Genetic evidence of separate repressor and activator activities of the XylR regulator of the TOL plasmid, pWW0, of Pseudomonas putida

Abstract

The XylR protein encoded by pWW0, the TOL (toluene biodegradation) plasmid of Pseudomonas putida, activates at a distance the transcription of Pu and Ps, which are the two sigma(54)-dependent promoters of the plasmid, but it also downregulates its own sigma(70)-promoter, Pr, which divergently overlaps the upstream activating sites of Ps. All regulatory elements that control Pr activity have been faithfully reproduced in Escherichia coli, and the basis of the autoregulation of XylR transcription has been examined by monitoring the activity in vivo of different combinations of mutant proteins and promoters in rpoN+ and rpoN-genetic backgrounds.

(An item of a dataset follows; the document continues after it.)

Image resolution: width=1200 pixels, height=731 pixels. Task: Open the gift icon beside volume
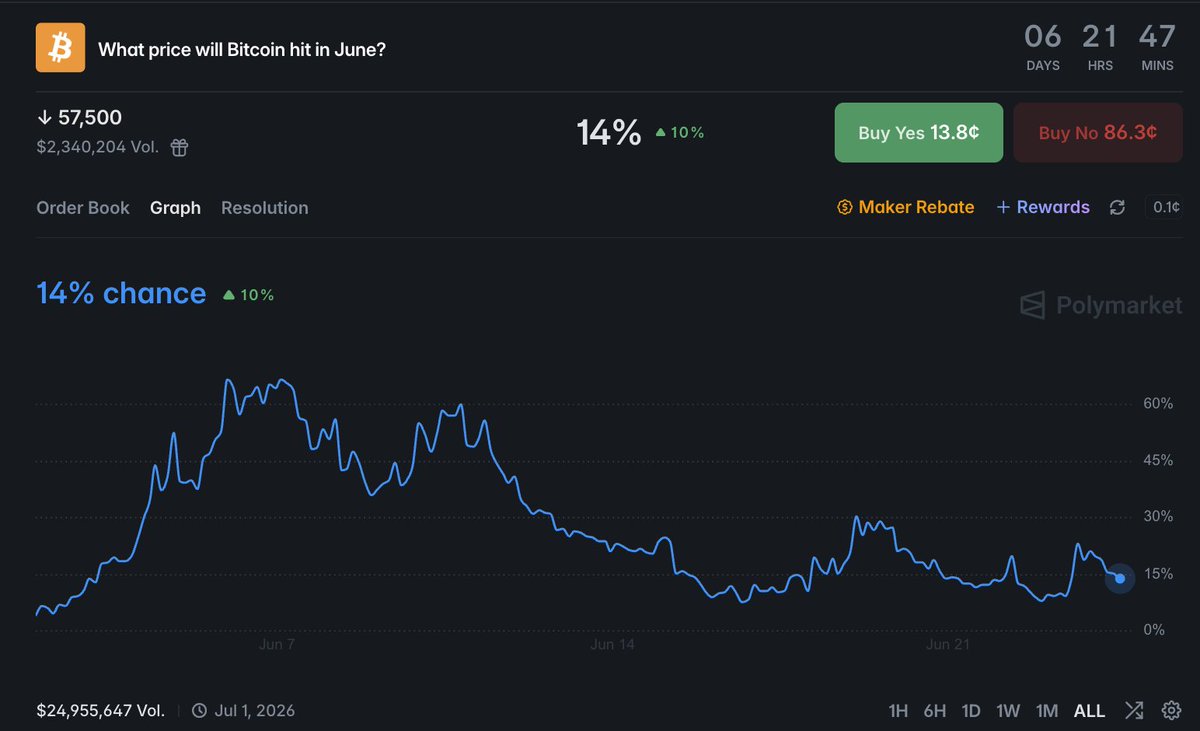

By using Ps/Pr regions bearing deleted or offset binding sites for XylR and the sigma(54)-containing RNA polymerase, we could show that formation of a nucleoprotein complex involving the polymerase bound to the divergent promoter Ps is not required for downregulation of Pr. Mutant XylR proteins, G268N and A311V (mutated within the NTP-binding region of XylR) or R453H (affected in multimerization), which are unable to activate sigma(54)-dependent transcription from Ps, were indistinguishable from the wild-type XylR in their ability to repress a reporter Pr-lacZ fusion. Autoregulation of XylR is therefore due exclusively to the binding of the protein to its target sites at the Pr promoter. This allows one to define sensu stricto XylR as a transcriptional repressor, independently of its activator role in other promoters.